Dal matrimonio scaturiscono non solo rapporti personali tra i coniugi, costituiti da quell’insieme di diritti e doveri sanciti dall’articolo 143 del codice civile, ma anche rapporti patrimoniali. Per quanto riguarda il regime patrimoniale tra i coniugi, è necessario ricordare che l’articolo 159 del codice civile stabilisce che: “Il regime patrimoniale legale della famiglia, in mancanza di diversa convenzione stipulata a norma dell’articolo 162, è costituita dalla comunione dei beni…”. Tra il marito e la moglie può esserci comunione oppure separazione dei beni. In Italia il regime legale è quello della comunione dei beni: occorre una specifica opzione dei coniugi per instaurare tra loro, in luogo del regime di comunione, quello della separazione dei beni. La comunione comprende:
I beni acquistati dai coniugi, anche separatamente, durante il matrimonio, ad eccezione di quelli personali.

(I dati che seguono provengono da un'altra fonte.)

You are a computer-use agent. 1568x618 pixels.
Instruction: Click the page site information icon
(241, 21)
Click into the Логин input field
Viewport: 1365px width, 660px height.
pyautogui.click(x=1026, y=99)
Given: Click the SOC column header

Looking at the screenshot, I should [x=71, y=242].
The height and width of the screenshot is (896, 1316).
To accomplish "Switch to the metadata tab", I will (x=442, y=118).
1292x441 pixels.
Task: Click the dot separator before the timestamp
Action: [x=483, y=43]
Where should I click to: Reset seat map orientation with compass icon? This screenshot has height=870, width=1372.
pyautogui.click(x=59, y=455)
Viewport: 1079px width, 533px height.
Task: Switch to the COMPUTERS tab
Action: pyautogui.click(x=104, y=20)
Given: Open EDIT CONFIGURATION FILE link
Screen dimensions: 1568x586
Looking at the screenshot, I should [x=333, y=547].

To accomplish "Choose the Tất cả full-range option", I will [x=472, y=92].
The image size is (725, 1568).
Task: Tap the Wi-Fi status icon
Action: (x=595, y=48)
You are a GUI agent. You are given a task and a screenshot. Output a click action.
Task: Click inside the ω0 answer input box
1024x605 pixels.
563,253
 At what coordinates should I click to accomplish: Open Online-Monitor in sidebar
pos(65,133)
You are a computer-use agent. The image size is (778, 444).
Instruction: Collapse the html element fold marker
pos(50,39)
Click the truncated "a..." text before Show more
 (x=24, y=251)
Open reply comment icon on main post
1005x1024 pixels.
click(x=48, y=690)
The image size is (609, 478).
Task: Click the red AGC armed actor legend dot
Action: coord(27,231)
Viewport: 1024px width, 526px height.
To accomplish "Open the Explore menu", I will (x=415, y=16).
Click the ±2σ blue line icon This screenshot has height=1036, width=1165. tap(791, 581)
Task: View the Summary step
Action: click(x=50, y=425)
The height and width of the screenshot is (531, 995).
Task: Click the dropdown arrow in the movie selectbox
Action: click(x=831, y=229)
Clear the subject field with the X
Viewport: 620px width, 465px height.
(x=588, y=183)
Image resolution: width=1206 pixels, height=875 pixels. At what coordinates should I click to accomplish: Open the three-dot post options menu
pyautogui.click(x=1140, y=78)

  • I frutti dei beni propri di ciascuno dei coniugi, percepiti ma non consumati al momento dello scioglimento della comunione.
  • I proventi dell’attività separata di ciascuno di essi, percepiti ma non ancora consumati al momento dello scioglimento della comunione.
  • Le aziende costituite durante il matrimonio e gestite da entrambi i coniugi.
  • L’amministrazione ordinaria dei beni della comunione spetta, disgiuntamente, a ciascun coniuge, gli atti di straordinaria amministrazione debbono, invece, essere compiuti congiuntamente da essi e, in caso di disaccordo, ci si rivolge al giudice.
  • Se, invece, i coniugi optano, al momento del matrimonio o successivamente, per il regime di separazione dei beni ciascuno di essi resta proprietario individuale dei beni che acquista durante il matrimonio e ne ha, individualmente, il godimento e l’amministrazione.